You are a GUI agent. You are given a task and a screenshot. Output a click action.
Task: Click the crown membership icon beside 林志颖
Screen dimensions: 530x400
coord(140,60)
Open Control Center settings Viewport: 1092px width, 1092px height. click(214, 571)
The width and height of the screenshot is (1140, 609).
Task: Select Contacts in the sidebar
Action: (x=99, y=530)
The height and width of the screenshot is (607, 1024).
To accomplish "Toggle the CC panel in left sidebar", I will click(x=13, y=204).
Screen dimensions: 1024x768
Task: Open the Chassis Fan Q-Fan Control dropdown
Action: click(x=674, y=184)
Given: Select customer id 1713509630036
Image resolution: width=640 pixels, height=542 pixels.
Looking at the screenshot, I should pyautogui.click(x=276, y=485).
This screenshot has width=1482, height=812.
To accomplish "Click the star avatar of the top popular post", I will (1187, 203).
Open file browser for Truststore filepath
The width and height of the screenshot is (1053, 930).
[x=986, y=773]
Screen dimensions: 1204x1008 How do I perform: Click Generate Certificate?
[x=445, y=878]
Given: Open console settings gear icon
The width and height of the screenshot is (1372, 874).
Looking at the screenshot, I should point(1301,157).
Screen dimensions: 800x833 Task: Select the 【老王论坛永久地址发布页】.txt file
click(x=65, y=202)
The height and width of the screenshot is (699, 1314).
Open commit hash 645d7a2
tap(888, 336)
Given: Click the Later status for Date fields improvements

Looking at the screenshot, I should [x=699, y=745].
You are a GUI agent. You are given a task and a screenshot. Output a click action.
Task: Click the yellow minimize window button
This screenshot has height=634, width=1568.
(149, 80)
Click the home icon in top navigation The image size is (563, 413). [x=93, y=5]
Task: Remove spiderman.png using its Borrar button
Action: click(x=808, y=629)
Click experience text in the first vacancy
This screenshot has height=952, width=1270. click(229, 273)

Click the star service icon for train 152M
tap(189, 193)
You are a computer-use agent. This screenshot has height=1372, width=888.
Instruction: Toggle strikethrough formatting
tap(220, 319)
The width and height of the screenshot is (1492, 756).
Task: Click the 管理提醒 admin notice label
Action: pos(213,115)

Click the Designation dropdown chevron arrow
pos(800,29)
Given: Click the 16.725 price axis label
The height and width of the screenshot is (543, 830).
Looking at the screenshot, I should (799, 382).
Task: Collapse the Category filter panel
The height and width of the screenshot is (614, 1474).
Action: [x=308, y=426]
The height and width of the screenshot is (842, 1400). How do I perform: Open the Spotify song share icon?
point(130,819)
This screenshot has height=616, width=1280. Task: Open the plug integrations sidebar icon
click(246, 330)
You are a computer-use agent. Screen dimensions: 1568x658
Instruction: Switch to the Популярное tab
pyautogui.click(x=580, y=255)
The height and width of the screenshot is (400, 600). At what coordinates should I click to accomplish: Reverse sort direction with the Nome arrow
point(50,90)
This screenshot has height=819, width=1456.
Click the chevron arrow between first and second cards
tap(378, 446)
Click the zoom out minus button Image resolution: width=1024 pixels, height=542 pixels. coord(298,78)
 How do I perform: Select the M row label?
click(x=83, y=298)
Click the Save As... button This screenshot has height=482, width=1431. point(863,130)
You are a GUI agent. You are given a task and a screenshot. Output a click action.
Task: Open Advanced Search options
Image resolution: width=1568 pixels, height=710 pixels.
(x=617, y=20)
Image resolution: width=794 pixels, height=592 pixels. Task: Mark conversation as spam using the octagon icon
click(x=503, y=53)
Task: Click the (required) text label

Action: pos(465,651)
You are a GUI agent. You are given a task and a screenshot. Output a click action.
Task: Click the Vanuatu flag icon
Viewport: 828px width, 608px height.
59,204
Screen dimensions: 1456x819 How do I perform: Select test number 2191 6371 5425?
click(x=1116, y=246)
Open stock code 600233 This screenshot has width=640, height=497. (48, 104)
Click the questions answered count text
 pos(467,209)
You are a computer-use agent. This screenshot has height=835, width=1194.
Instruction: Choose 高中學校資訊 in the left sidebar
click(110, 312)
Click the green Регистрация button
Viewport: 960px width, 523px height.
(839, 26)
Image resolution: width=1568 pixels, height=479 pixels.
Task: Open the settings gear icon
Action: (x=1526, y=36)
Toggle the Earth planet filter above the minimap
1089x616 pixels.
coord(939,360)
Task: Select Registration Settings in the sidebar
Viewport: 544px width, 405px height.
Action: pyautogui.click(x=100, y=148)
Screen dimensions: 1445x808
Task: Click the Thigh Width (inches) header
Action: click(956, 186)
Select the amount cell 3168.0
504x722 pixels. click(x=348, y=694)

---

§ Aim of the task
How many lines in these entries contain the string "filter"? State the number and nothing more.

§ Final answer
2